• 8 avril 2025
  • N'Djamena

Moundou face à l’énigme du sexe disparu

Moundou face à l’énigme du sexe disparu

Les habitants de Moundou ont dû adopter un nouveau réflexe : passer régulièrement la main entre leurs jambes, histoire de vérifier si tout est toujours en place, et si leur sexe n’a pas mystérieusement disparu. Et pour cause : une étrange pratique mystique qui, au toucher, après une salutation, ou même après un simple appel téléphonique, ferait disparaître le sexe de la victime. Résultat, la prudence est devenue la nouvelle norme. La société a tellement changé qu’aujourd’hui, être un inconnu dans la ville revient à être un potentiel suspect. Le monde est devenu tellement prudent qu’il en est devenu presque… associable. Mais ne vous inquiétez pas, cette « ablation » de la partie intime se fait sans la moindre douleur, selon plusieurs témoignages de victimes.

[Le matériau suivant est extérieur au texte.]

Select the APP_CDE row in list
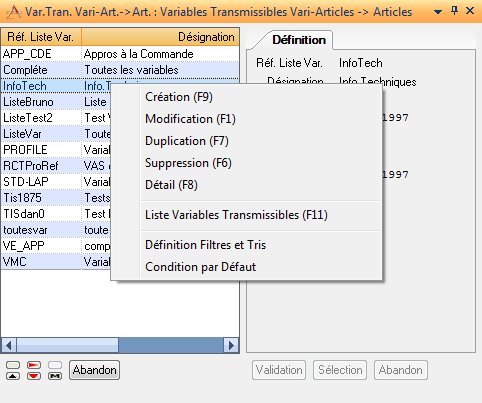The height and width of the screenshot is (403, 482). point(120,54)
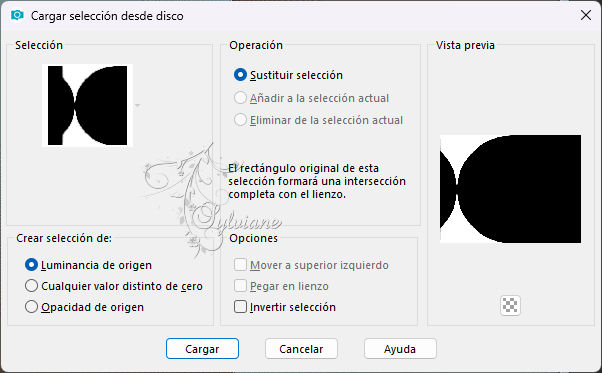The image size is (602, 373).
Task: Click the black-and-white selection thumbnail
Action: 88,106
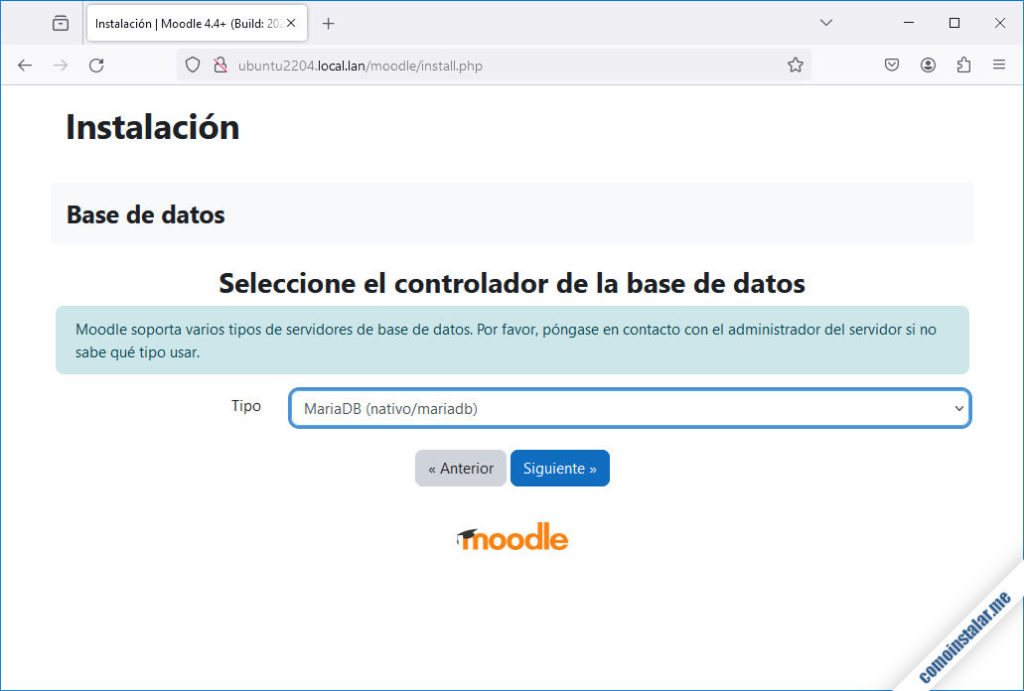This screenshot has height=691, width=1024.
Task: Save the page to Pocket
Action: [891, 64]
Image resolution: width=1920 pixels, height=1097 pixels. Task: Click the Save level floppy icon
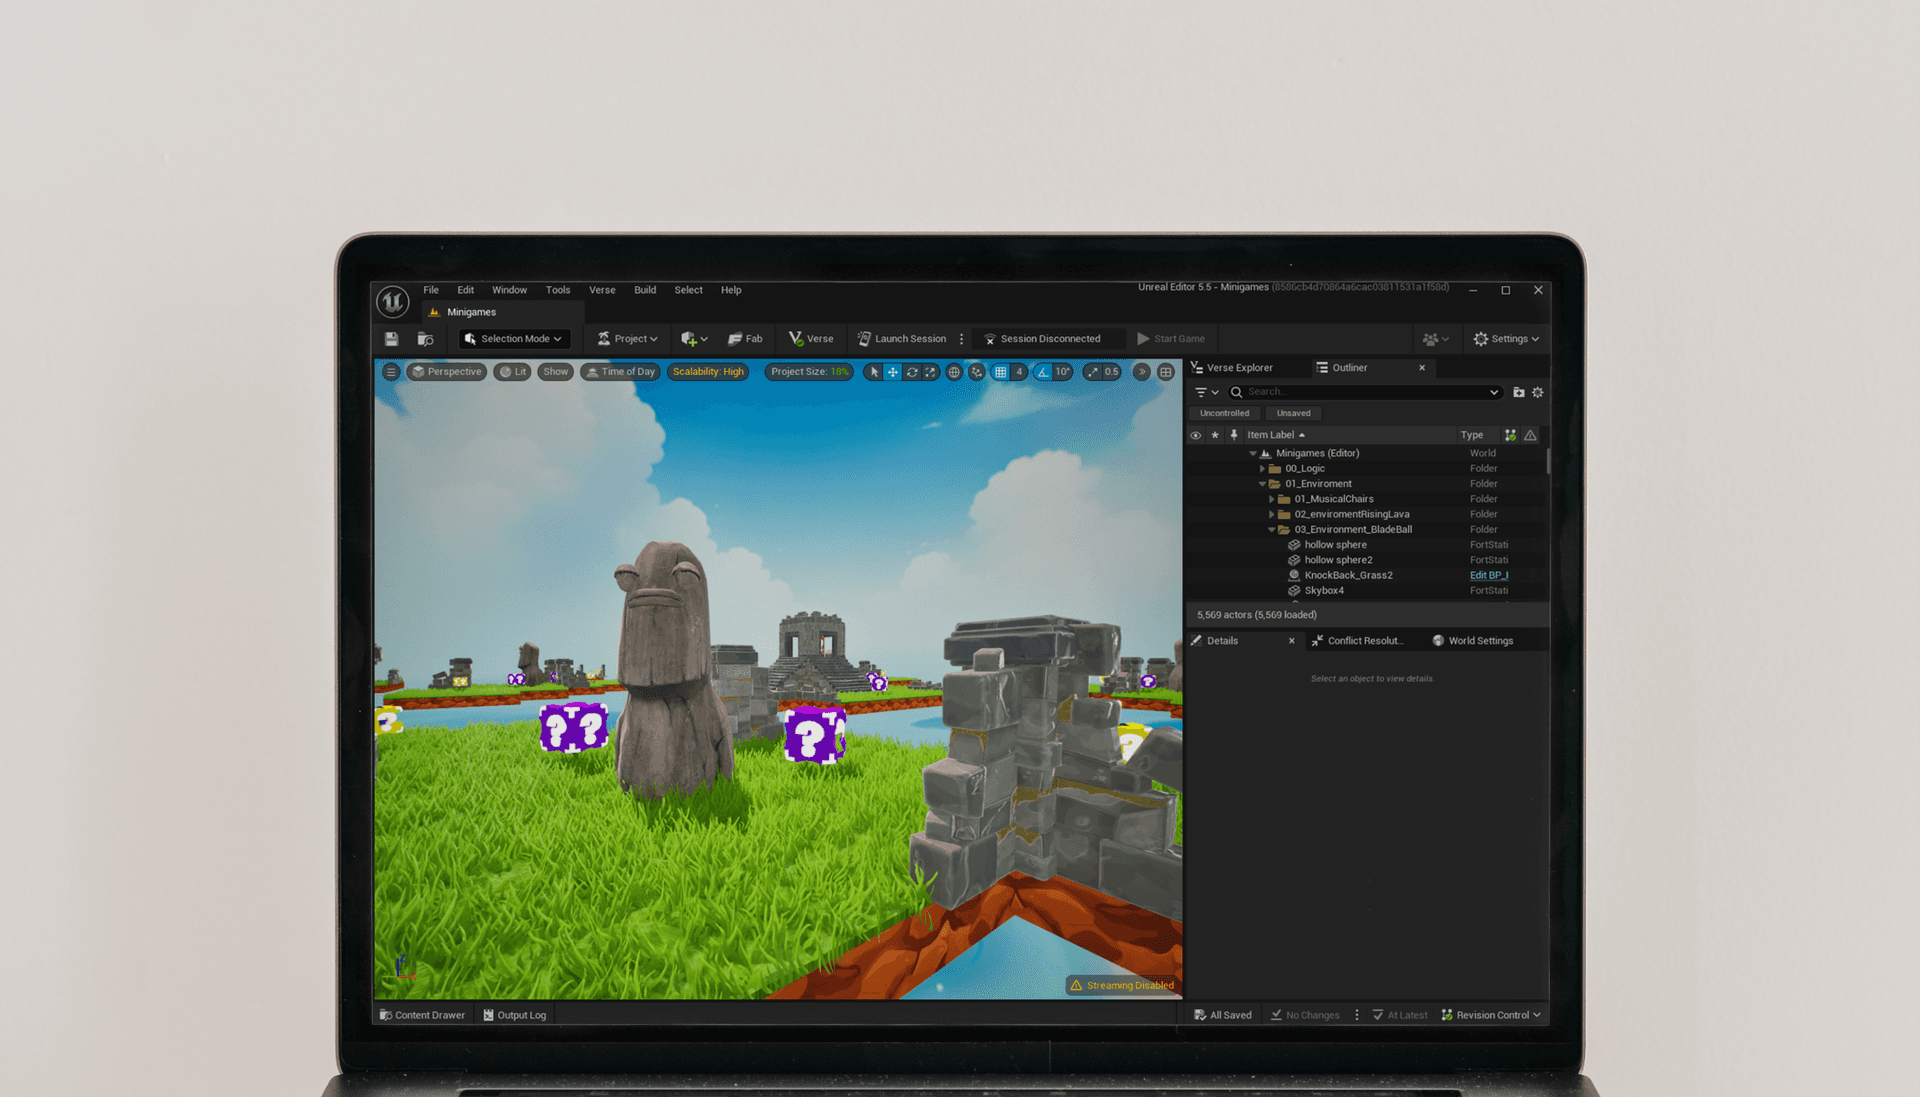(391, 339)
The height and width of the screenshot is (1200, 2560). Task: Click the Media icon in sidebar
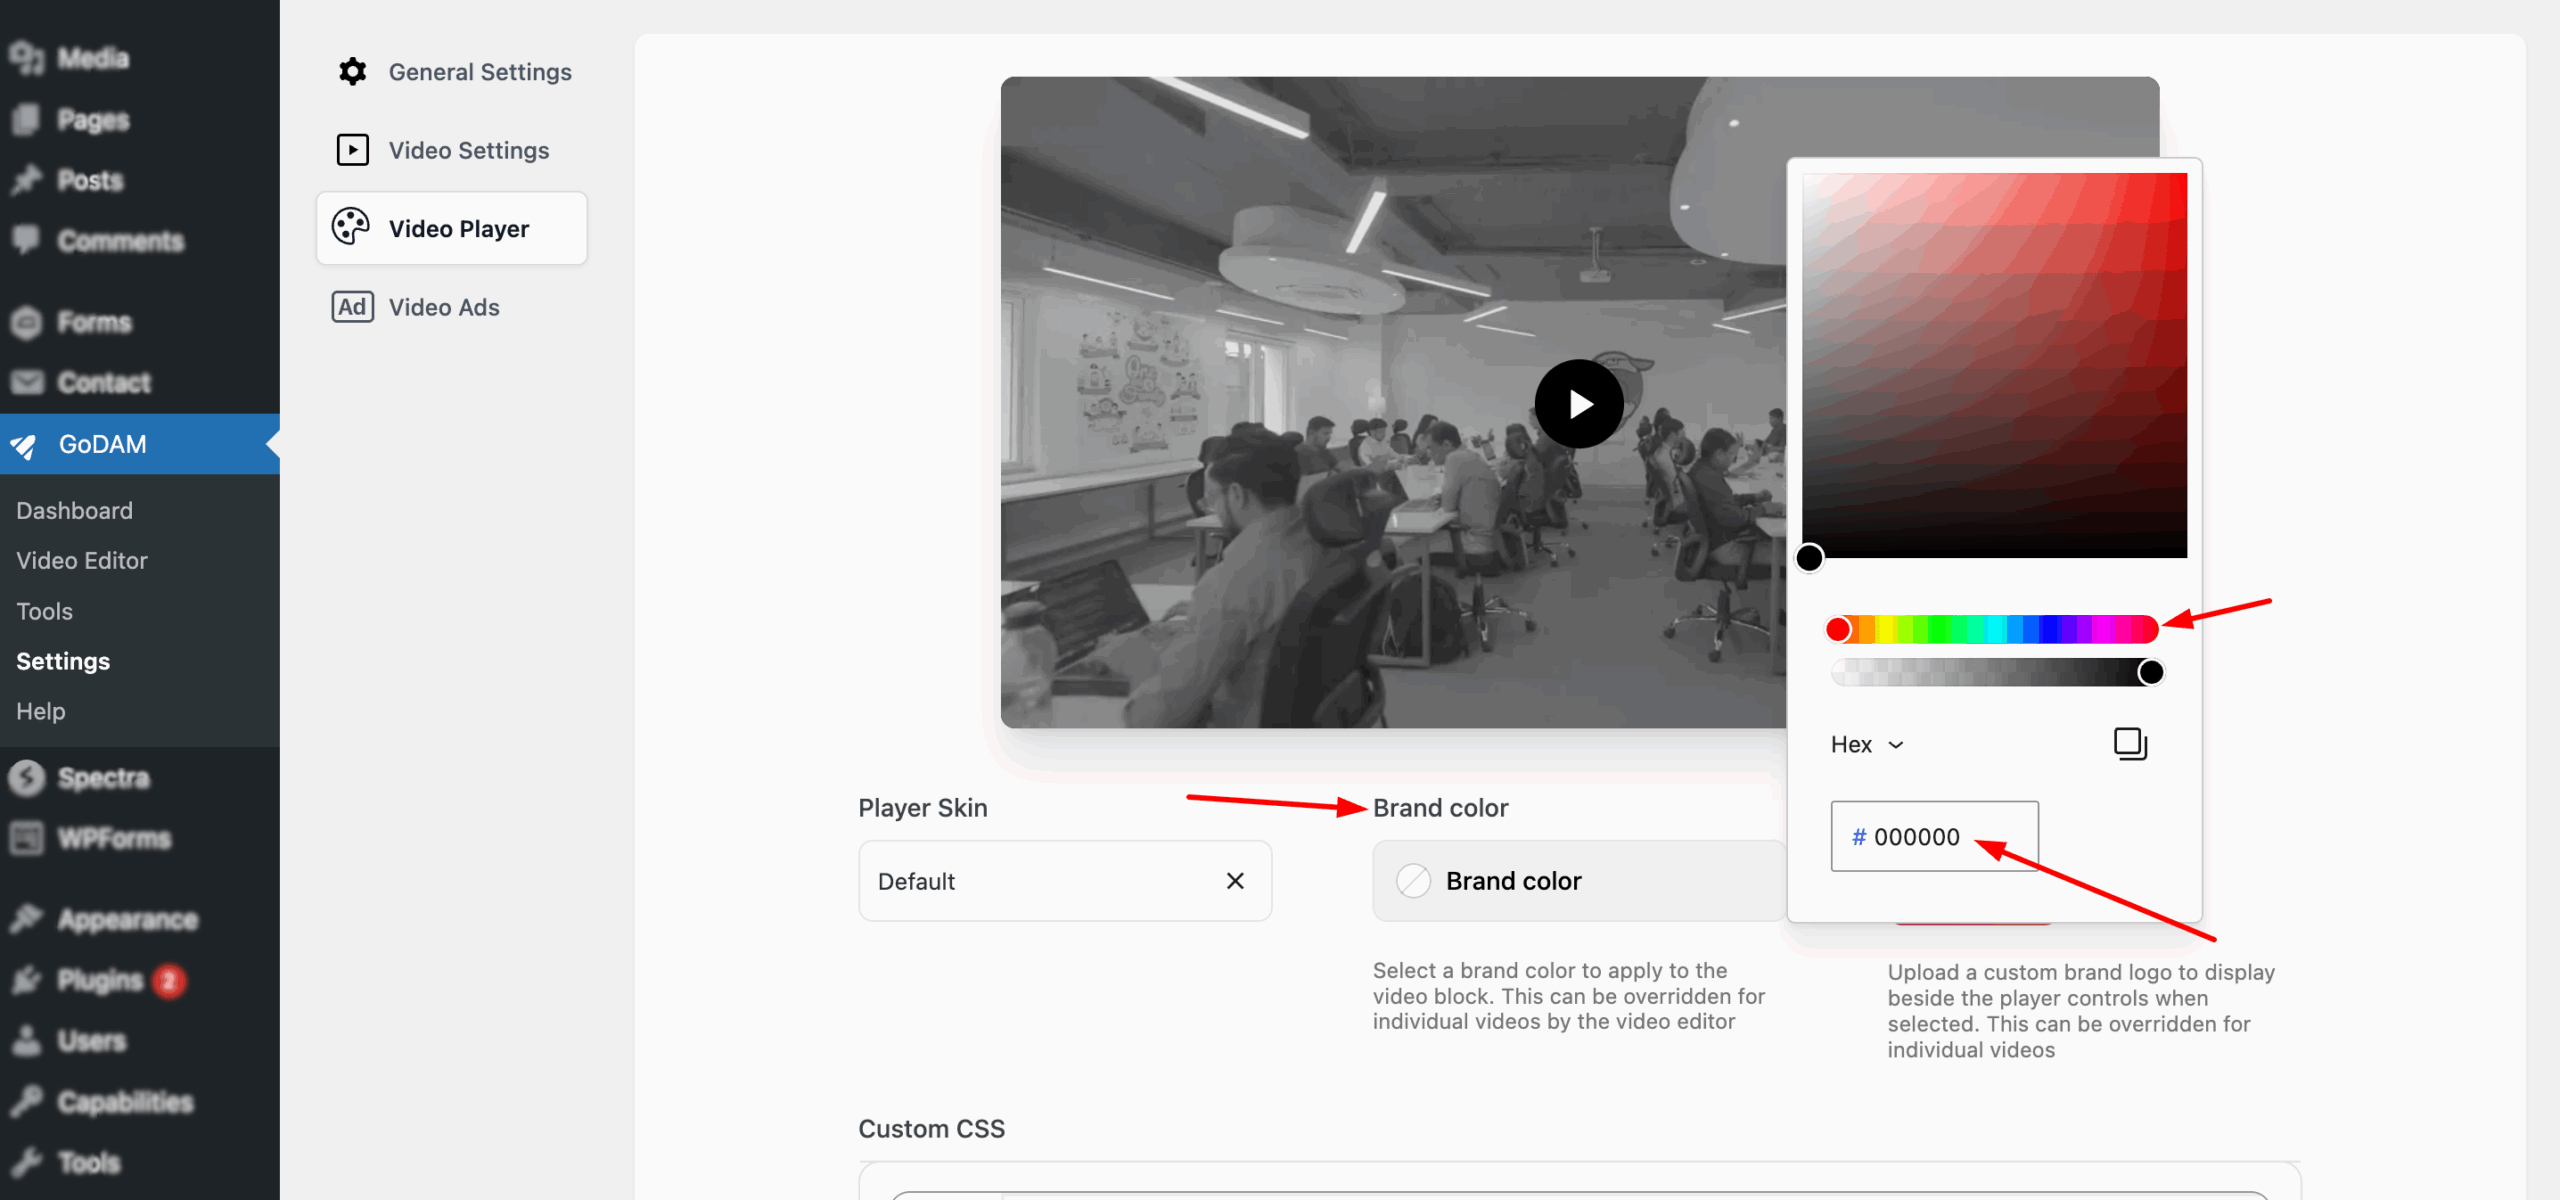pyautogui.click(x=26, y=58)
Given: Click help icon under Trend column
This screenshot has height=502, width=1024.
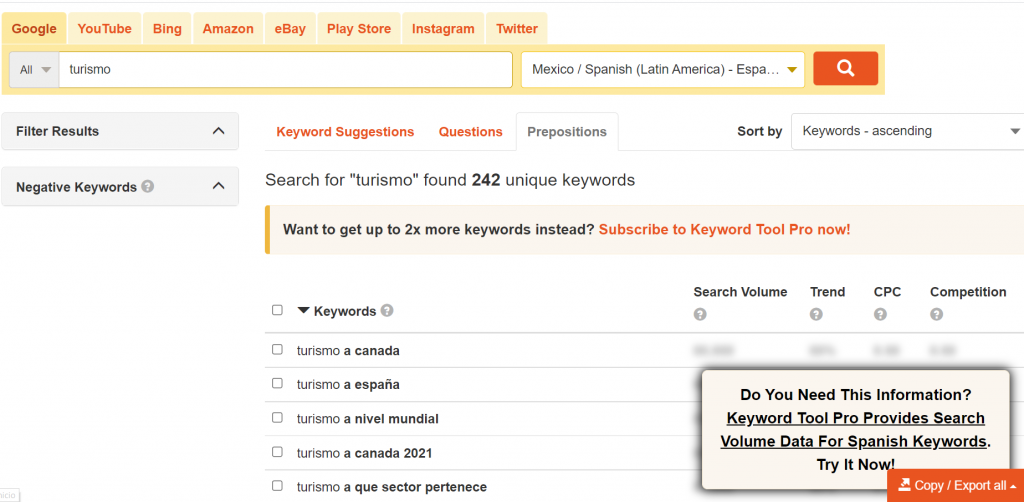Looking at the screenshot, I should click(816, 314).
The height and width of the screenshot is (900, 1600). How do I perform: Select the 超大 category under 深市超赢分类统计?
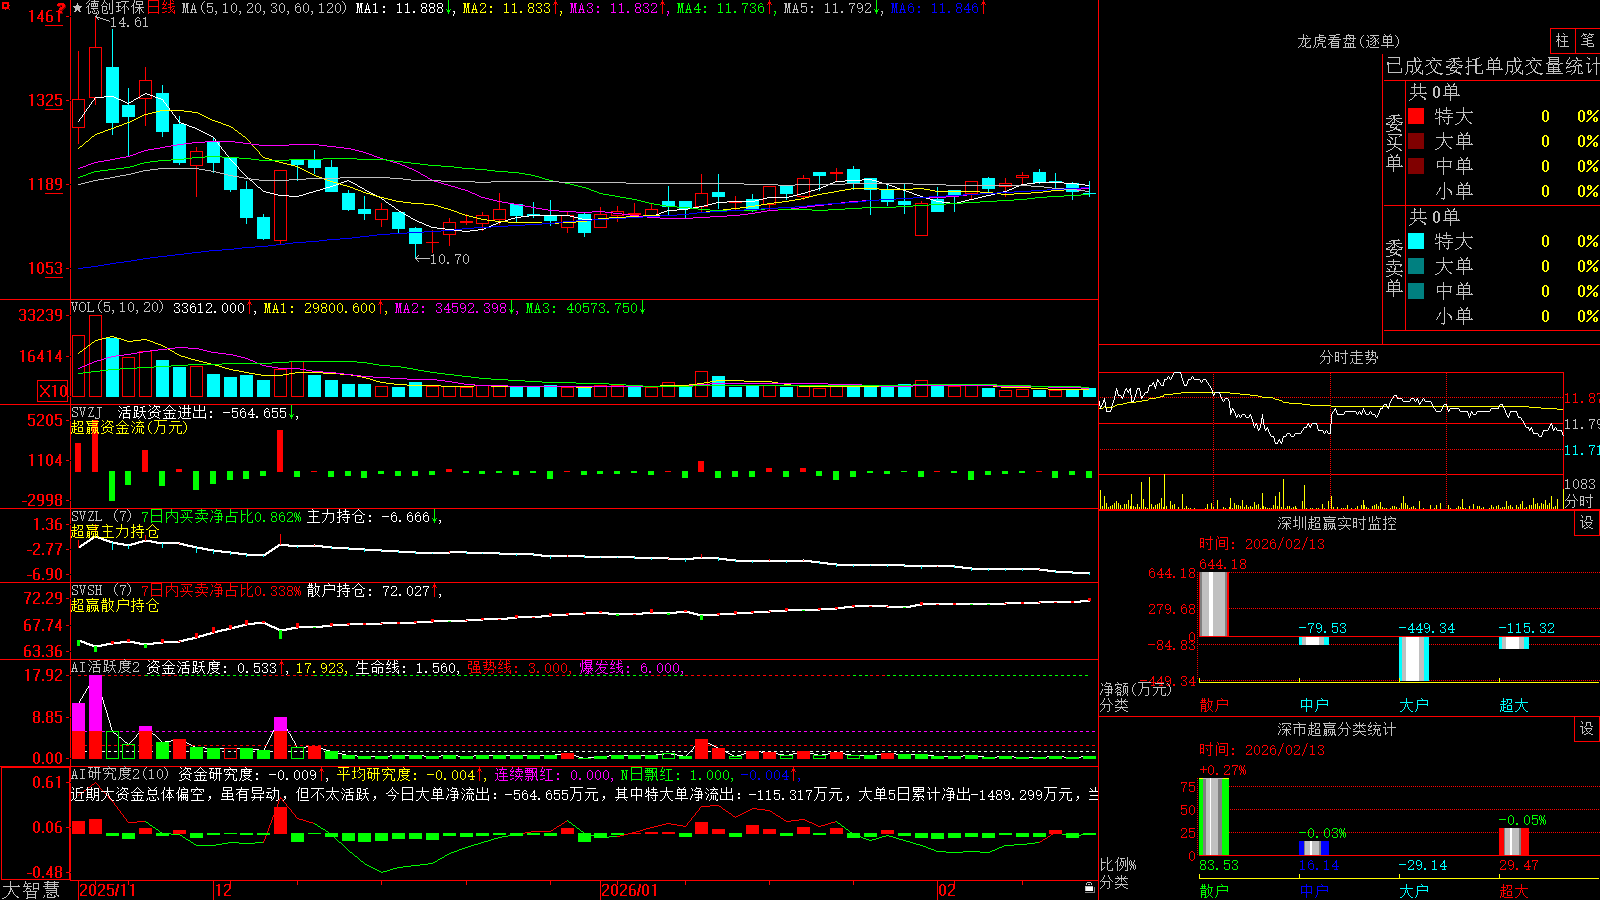coord(1514,891)
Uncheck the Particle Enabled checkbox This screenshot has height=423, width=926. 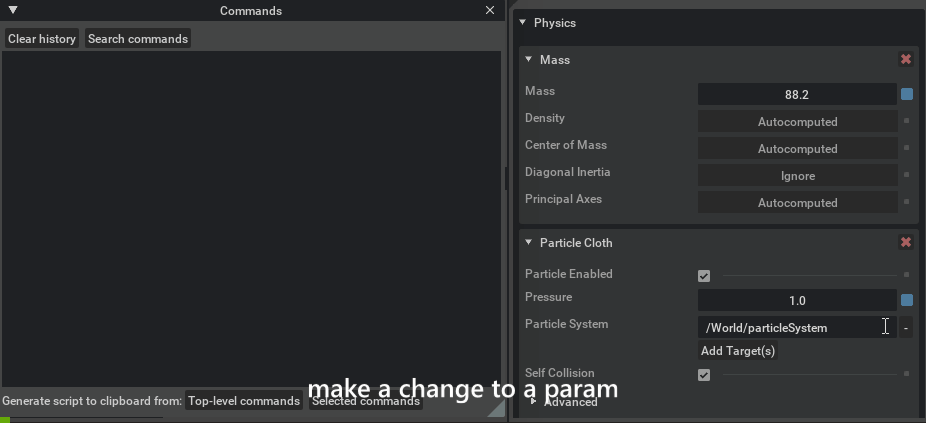[x=703, y=276]
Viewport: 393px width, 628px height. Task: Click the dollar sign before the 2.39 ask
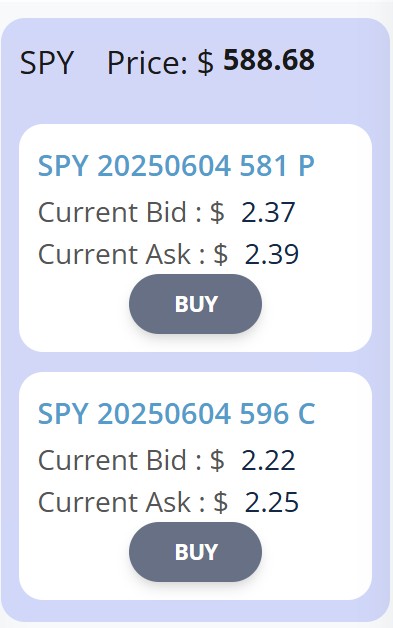click(x=221, y=254)
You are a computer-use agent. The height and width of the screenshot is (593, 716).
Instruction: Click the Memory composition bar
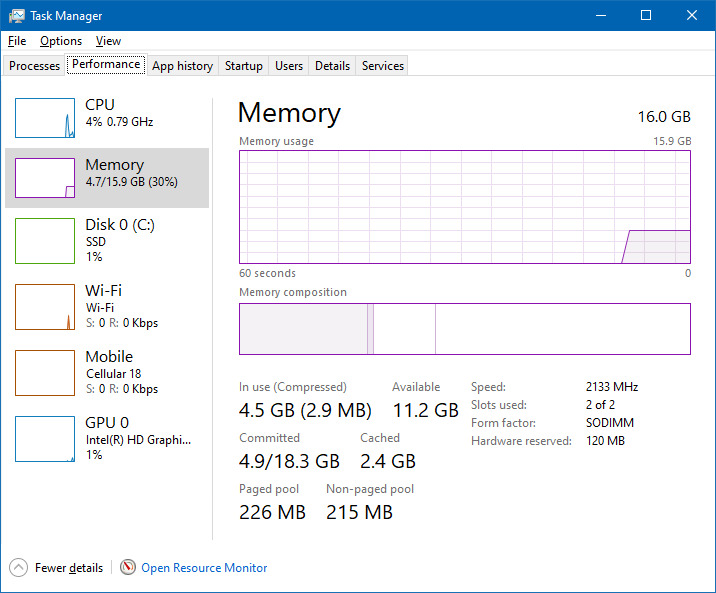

Recourir aux hommes de Dieu
À maintes reprises, les victimes ont fait appel à la brigade de recherche, mais sans résultat concret. « J’ai reçu des hommes venus pour ce genre de cas. Généralement, je les oriente vers la justice, car cela dépasse mes compétences. Cependant, il semble que lorsque les religieux prient avec les victimes, leur sexe revient. J’ai personnellement dirigé une victime vers un pasteur, qui a prié avec elle, et son sexe est revenu. Pour le reste, je n’en sais rien », a expliqué l’adjudant-chef Bakargué Joseph.
Contacté à ce sujet, le pasteur Nédoumyoang Salomon, secrétaire général de l’Entente des Missions et Églises Évangéliques du Tchad (EMEET), a confirmé les faits. « Le phénomène existe réellement. La sorcellerie existe, mais la puissance de Dieu aussi. Je n’ai pas encore vécu cette situation, mais je connais des collègues pasteurs qui ont prié avec des victimes, et ces dernières ont retrouvé leur sexe. Cela signifie que si tu as la foi et qu’on prie pour toi, Dieu agit. »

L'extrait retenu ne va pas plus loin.